The project Cipreses explores the story of a grandmother and her home, a separate yet attached apartment to her daughters and now grown-up grandchildren’s architect designed house. Her story reflects a wider tendency amongst Costa Rican youth towards a dismissive attitude and increased separation from the care of and interaction with the elderly.

The elderly, the loss of purpose and independence within an increasingly individualistic society.

Traditional roles within family and structures of home are challenged by a rapidly changing society in which people increasingly define themselves as individuals. As one ages they become more dependent on the care of others again, however having grown up in a time when family was at the centre of ones responsibilities, social life and identity, some experience a loss of purpose traditionally found in their family as their children and grandchildren now define themselves through their individual and separate lives.
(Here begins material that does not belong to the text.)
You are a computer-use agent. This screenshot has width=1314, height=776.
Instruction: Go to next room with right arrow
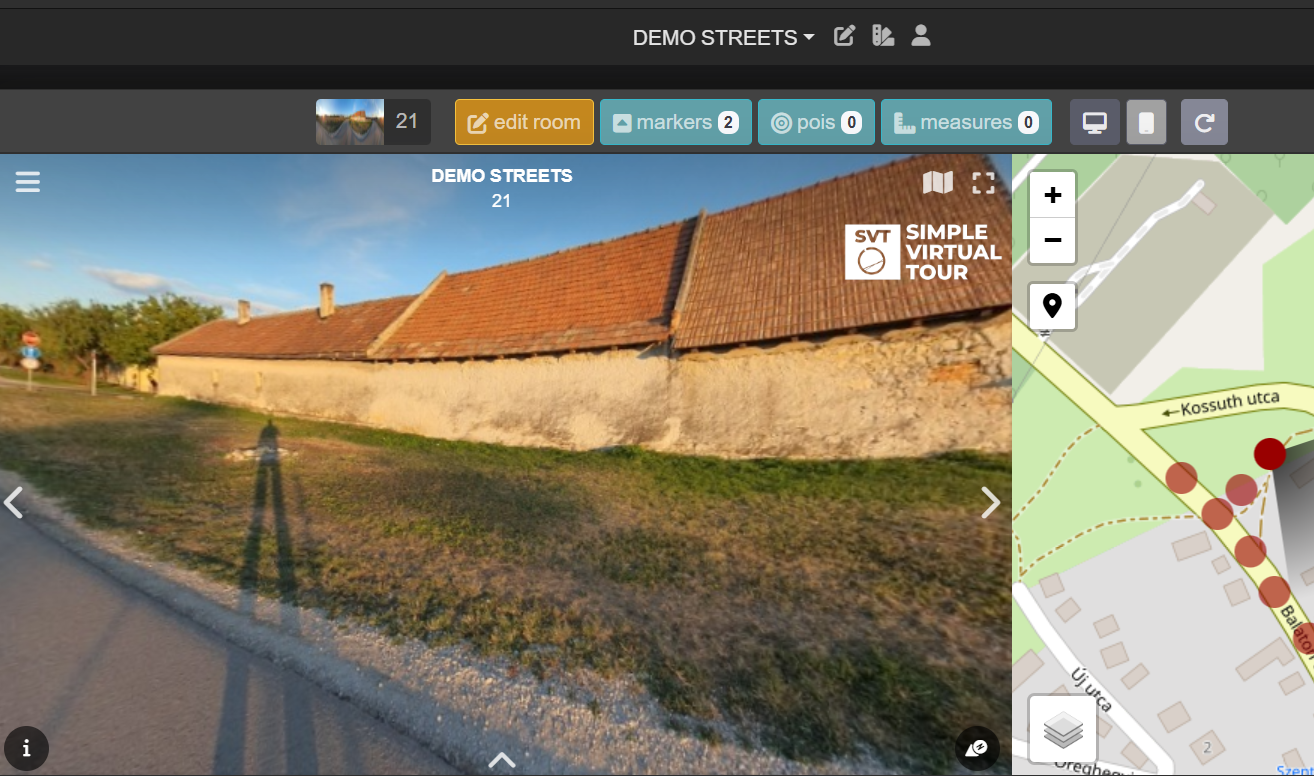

– Manuela Bucce and Sheryl Arias with Esteban Vargas

 

 

 

 

Year 1 Brief: San Jose, Costa Rica. Saturday 1 – Saturday 15 August 2015

Our immersion into Costa Rica will begin on the first day with a pilgrimage, or Romeria, to the Basilica of  La Virgen de Los Angeles. A small indigenous figurine carved in black wood was found by a native woman at the site of the Basilica on the same day, 370 years ago. Legend has it, that she took the statue to her home several times, but each time it disappeared, miraculously reappearing at its origin. We will see the same figurine enshrined at the destination of the Pilgrimage. This story, not unlike many others which we will encounter, is interwoven within magic realism, and the eccentricities of this unique place.
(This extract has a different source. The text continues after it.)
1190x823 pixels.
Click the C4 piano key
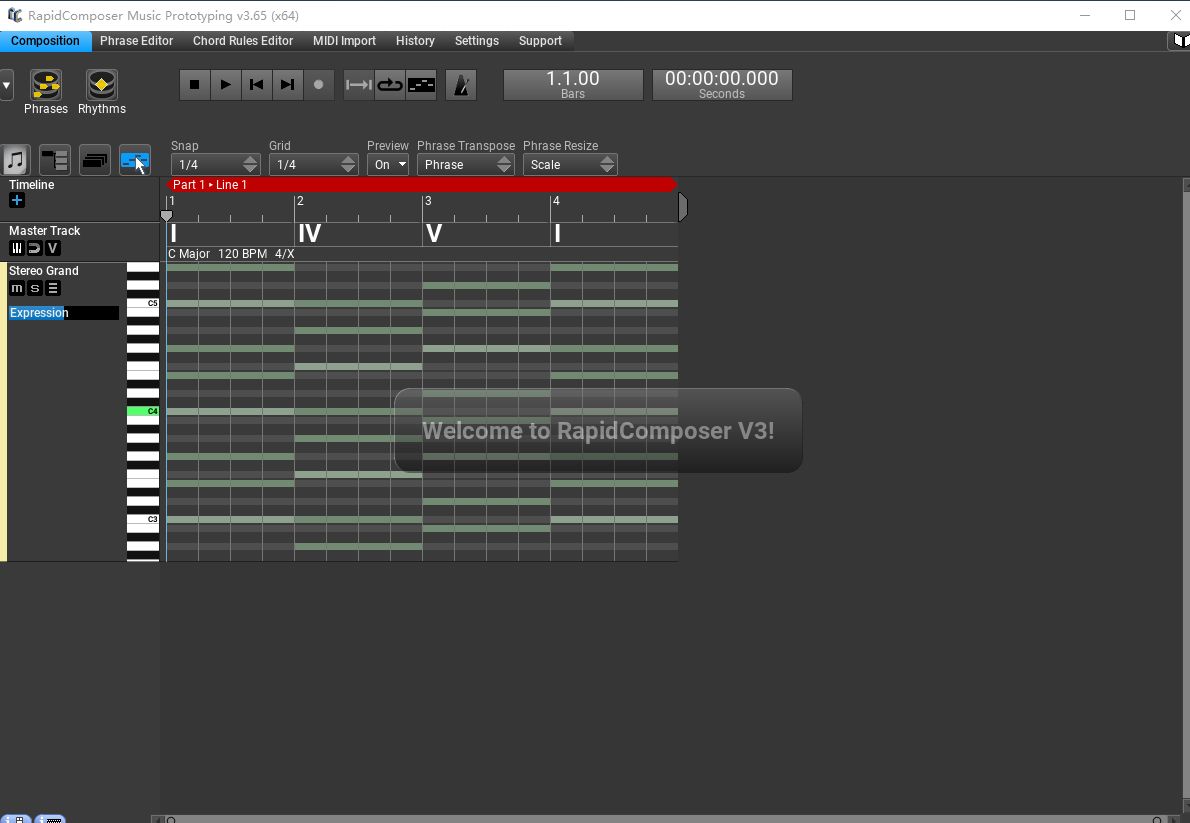(x=143, y=411)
Tropicality is a new visiting school programme which seeks to exfoliate the seeming to expose patterns and resistance in tropical dwelling through architectural stories about home, culture and place. During the course of the two week workshop, students will make a short film as a narrative composition of images (form, space, light, colour, materiality) and sound (voice, story, city, nature). This film intended to become a unique and perceptive form of architectural construct.

Students will work alongside tutors to formulate interview questions and set out to rouse and record the stories and experiences of those who live there. Based on observations, insights and documented stories, you will then compose your own story about architecture, domesticity and place, devising a diagram and drawing as a plan of action to then record and film sound and images of people, houses, streets, neighbourhoods and the city. Editing together of the collected images and sound into film will evolve through conversation with tutors.

The purpose of this workshop as an experiment is to cultivate extraordinary design insights, hone your compositional abilities as a designer and to refresh an architectural sensitivity and sensibility to the interrelationships of material organisations, space, and human perception and reaction.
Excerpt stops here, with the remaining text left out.